— WORK ORDER 1 —
Please repeat the Good Friday passage between "I devoted myself" and "as a priest.", inclusive.
— WORK ORDER 2 —
Answer these questions from the Good Friday passage:
(a) On what date did he enter the seminary of Saint-Sulpice?
(b) To whom did he write on 07.12.1814?
(c) What did he pack on leaving for the Paris seminary?
— WORK ORDER 3 —
Write the next part of the Good Friday passage, picking up after its final sentence.

— PASSAGE —
::::::::

Can I forget the bitter tears that the sight of the cross brought streaming from my eyes one Good Friday? Indeed, they welled up from the heart, there was no checking them, they were too abundant for me to be able to hide them from those who like myself were assisting at that moving ceremony. I was in a state of mortal sin [p. 6] and it was precisely this that made me grieve. I could then, and also in some other instance, perceive the difference. Never was my soul more satisfied, never did it feel such happiness; for in the midst of this flood of tears, despite my grief, or rather through my grief, my soul took wings for its last end, towards God its only good whose loss it felt so keenly. Why say more? Could I ever express what I experienced then? Just the memory of it fills my heart with a sweet satisfaction. So, I had looked for happiness outside of God, and outside him I found but affliction and chagrin. Blessed, a thousand times blessed, that he, this good Father, notwithstanding my unworthiness, lavished on me all the richness of his mercy.

After that, he was resolved to make up for the lost time by redoubling his love for the Crucified Christ and to do everything only for God. But things did not change overnight. He felt being called to serve God. But he had hesitations. Prayed a lot and asked his friends to pray for him. Having discerned what God wanted of him, he decided to enter the seminary of Saint-Sulpice on 12.10.1808 to become a priest. Years later, writing to his father on 07.12.1814, he gave the reasons of his choice saying,  

I devoted myself to the Church because she was suffering persecution, was abandoned … seeing us heading rapidly towards a schism that I believed was inevitable, I feared it would find but few generous souls with the capacity to sacrifice their comfort and even their lives to preserve the integrity of the faith, and because it seemed to me that God would give me strength enough to dare to brave all these dangers. I was so persuaded that it would not be long before we experienced a cruel persecution, that on leaving for the Paris seminary I packed a complete set of lay clothes with the idea that I would have to use them as a priest.

::::::::

— GIVEN INFORMATION —
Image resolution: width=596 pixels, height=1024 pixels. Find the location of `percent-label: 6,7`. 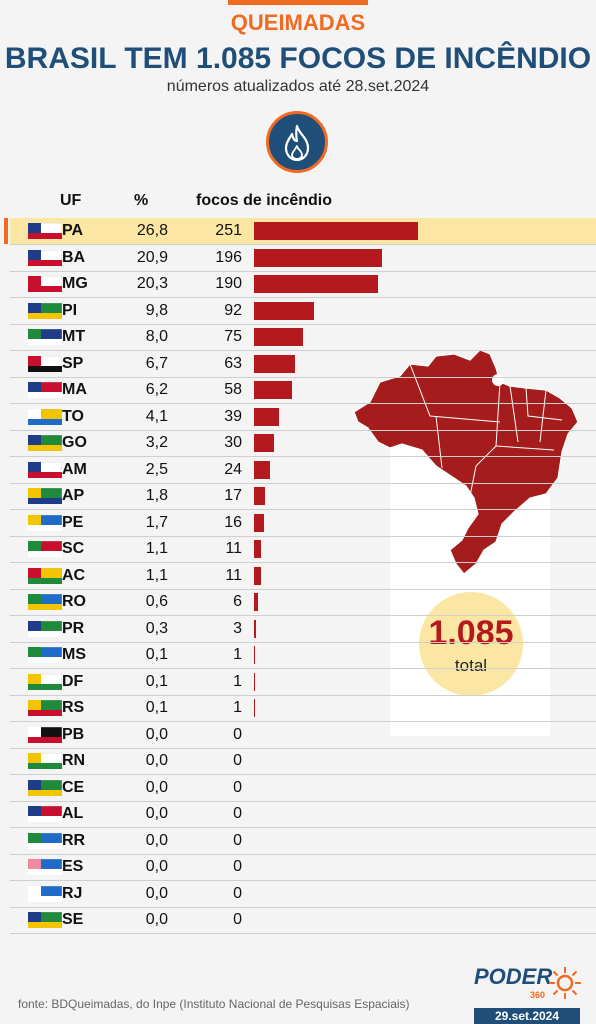

percent-label: 6,7 is located at coordinates (156, 363).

::::::::

— ANSWER 1 —
I devoted myself to the Church because she was suffering persecution, was abandoned … seeing us heading rapidly towards a schism that I believed was inevitable, I feared it would find but few generous souls with the capacity to sacrifice their comfort and even their lives to preserve the integrity of the faith, and because it seemed to me that God would give me strength enough to dare to brave all these dangers. I was so persuaded that it would not be long before we experienced a cruel persecution, that on leaving for the Paris seminary I packed a complete set of lay clothes with the idea that I would have to use them as a priest.

— ANSWER 2 —
(a) 12.10.1808
(b) His father
(c) A complete set of lay clothes

— ANSWER 3 —
It was not easy to convince his mother about his decision to enter the seminary. In 1809, he wrote to his mother from the Seminary saying that his true spouse was the Church, the ravaged bride of Christ. He wrote:

So do not grudge, dear mama, do not grudge this poor Church, so terribly abandoned, scorned, trampled underfoot – but which even so was the one who gave birth to us all in Jesus Christ – the dedication that two or three individuals out of the whole of France (a small number I count myself happy to be one of) wish to pay her of their liberty and life. And what reason could you possibly have for wanting me to delay any longer from committing myself, and devoting myself to the Spouse of Jesus Christ?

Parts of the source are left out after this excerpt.